Decisions, Decisions

According to an analysis by Paladin Registry  in July, 2011, when choosing their financial advisor, 57% use a subjective approach, 31% use an objective approach and 10% have no process.

In his ByAllAccounts blog post How Investors Select Financial Advisors (October 24th, 2011),  Jack Waymire, President & CEO, Paladin Registry gives the following breakdown.

Subjective investors make their decision based on the following criteria:

  • Commissions – 54%  (They do not realize they pay for commissions in the end.)
  • Brand names – 48%  (They feel safer with a well known company.)
  • Likeability – 29%  (They trust people they like.)
  • Sales pitches – 17% (They believe everything they hear.)
  • Fund Performance – 11% (They think track record predicts the future.)
  • References – 9% (They trust what other people say.)
  • Written information -4% (If it’s it writing, it must be true.)

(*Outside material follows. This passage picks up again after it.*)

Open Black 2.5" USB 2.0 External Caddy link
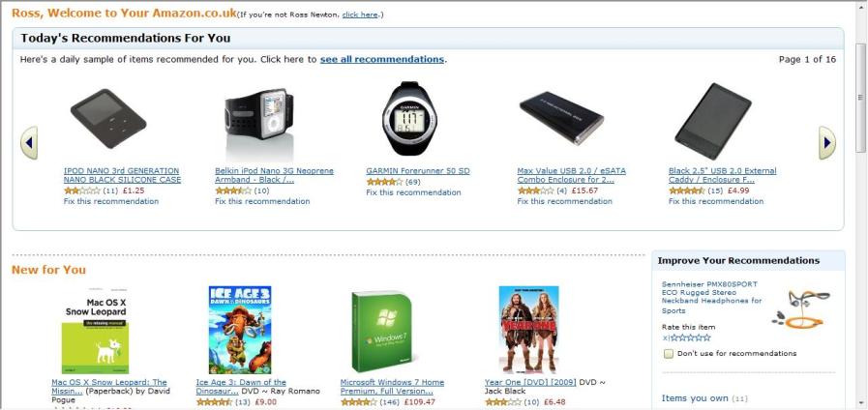The height and width of the screenshot is (410, 868). 723,175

Objective investors have different criteria:

  • Compliance Record – 95% (But only 4% check.)
  • Experience – 82% (The longer you’ve been in business, the better.)
  • Fees – 61% (They believe fee-only is the appropriate way to pay for financial advice.)
  • College Degree – 53% (College is important as long as your degree has some financial relevance.)
  • Certifications – 44% (All those letters after your name matter.)
  • Documentation – 21% (If it’s it writing, it must be true.)

Jack Waymire concludes:

Subjectivity benefits advisors with the best sales skills. Objectivity benefits advisors with the best credentials, ethics, business practices and services. These differences are like night and day, but they are blurred by the sales skills of advisors.  The advisor with the best personality and sales skills wins in subjective selection processes.  The advisor with the best sales skills also has a major advantage in objective selection processes.